● **Document segment**:
Adhesion molecules in CNS disorders: biomarker and therapeutic targets

Abstract

Mounting evidence has been provided regarding the crucial role of leukocyte extravasation and subsequent inflammatory response in several central nervous system (CNS) disorders. The infiltrated leukocytes release proinflammatory mediators and activate resident cells, leading to tissue injury. Leukocyte-endothelia interaction is critical for leukocyte extravasation and migration from the intravascular space into the tissue during inflammation. The basic physiology of leukocyte-endothelia interaction has been investigated extensively. Traditionally, three kinds of adhesion molecules, selectin, integrin, and immunoglobulin families, are responsible for this multiple-step interaction. Furthermore, blocking adhesion molecule function by genetic knockout, antagonizing antibodies, or inhibitory pharmacological drugs provides neuroprotection, which is associated with a reduction in leukocyte accumulation within the tissue. Detection of the soluble form of adhesion molecules has also been proven to predict outcomes in CNS disorders. Lately, vascular adhesion protein-1, a novel adhesion molecule and endothelial cell surface enzyme, has been implicated as a brake in the rolling step of the adhesion cascade, and also a regulator of leukocyte transmigration step. In this review, we summarize the functions of traditional adhesion molecules as well as vascular adhesion protein-1in the leukocyte adhesion cascade. We also discuss the diagnostic and therapeutic potential of adhesion molecules in CNS disorders.

Figure 1. Adhesion molecules and the leukocyte adhesion cascade

The leukocyte adhesion cascade is a multi-step process that includes tethering, rolling, activation, firm adhesion, and transmigration steps. Classical adhesion molecules, including selectin, integrin, and immunoglobulin, are involved in different phases by supporting leukocyte crossing of the endothelial layer from blood into tissue. Chemokines stimulate leukocyte activation. One novel ectoenzyme, VAP-1, contributes to the rolling, firm adhesion, and transmigration steps. EC: endothelial cell.

Figure 2. Enzymatic function of VAP-1

The figure shows VAP-1 is an endothelial cell semi-carbazide sensitive amine oxidase (SSAO). VAP-1 catalyzes oxidative deamination of primary amines and releases biologically active products, including NH3, aldehydes, and H₂O₂.

● **Dataset content**:
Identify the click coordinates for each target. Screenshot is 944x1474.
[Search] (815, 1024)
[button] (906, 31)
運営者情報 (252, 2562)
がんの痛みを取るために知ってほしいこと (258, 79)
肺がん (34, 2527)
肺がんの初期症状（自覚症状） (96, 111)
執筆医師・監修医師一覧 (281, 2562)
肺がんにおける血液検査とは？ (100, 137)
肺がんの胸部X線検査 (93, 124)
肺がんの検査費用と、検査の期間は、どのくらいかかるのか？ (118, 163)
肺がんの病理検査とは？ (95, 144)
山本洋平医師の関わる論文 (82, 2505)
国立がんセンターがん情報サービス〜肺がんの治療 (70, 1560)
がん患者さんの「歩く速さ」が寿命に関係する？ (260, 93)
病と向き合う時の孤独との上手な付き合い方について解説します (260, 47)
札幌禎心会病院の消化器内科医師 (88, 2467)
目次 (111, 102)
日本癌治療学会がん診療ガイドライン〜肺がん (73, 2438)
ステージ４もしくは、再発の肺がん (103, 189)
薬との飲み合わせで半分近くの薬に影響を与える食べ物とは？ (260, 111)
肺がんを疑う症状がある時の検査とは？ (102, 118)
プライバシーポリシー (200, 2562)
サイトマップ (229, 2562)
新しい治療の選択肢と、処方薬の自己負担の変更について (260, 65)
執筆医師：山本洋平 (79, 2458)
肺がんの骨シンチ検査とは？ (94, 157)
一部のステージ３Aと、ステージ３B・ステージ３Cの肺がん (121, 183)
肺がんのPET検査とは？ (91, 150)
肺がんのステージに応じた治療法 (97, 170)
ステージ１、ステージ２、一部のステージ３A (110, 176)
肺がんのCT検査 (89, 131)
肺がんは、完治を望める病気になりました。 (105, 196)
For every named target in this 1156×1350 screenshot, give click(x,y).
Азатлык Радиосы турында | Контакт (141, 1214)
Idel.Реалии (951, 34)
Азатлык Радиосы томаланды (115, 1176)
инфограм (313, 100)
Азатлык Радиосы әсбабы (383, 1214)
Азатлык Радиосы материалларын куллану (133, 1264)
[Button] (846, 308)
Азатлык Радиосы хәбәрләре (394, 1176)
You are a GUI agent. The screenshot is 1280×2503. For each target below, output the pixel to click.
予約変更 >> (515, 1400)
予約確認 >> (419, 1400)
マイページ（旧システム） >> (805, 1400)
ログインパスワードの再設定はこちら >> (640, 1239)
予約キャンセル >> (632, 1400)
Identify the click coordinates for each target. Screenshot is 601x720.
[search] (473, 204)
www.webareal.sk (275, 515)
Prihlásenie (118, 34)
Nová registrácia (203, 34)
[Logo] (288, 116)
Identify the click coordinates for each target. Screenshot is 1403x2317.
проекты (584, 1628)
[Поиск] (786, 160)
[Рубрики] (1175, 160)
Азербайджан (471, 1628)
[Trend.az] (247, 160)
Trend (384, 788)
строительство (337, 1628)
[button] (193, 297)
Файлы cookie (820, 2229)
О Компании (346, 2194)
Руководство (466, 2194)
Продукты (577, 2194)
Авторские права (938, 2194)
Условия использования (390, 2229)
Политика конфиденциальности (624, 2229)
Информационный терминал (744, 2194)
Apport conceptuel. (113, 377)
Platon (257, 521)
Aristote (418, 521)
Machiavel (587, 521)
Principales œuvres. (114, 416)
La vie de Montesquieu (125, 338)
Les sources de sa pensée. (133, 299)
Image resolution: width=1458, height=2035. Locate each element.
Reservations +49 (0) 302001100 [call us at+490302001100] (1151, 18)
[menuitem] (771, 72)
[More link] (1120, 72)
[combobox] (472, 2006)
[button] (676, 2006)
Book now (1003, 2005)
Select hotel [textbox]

● **Task item**: Print the passage of the text on adhesion molecules in CNS disorders verbatim, starting with "Figure 1. Adhesion" and going on through "EC: endothelial cell.".

● **Response to this task**:
Figure 1. Adhesion molecules and the leukocyte adhesion cascade

The leukocyte adhesion cascade is a multi-step process that includes tethering, rolling, activation, firm adhesion, and transmigration steps. Classical adhesion molecules, including selectin, integrin, and immunoglobulin, are involved in different phases by supporting leukocyte crossing of the endothelial layer from blood into tissue. Chemokines stimulate leukocyte activation. One novel ectoenzyme, VAP-1, contributes to the rolling, firm adhesion, and transmigration steps. EC: endothelial cell.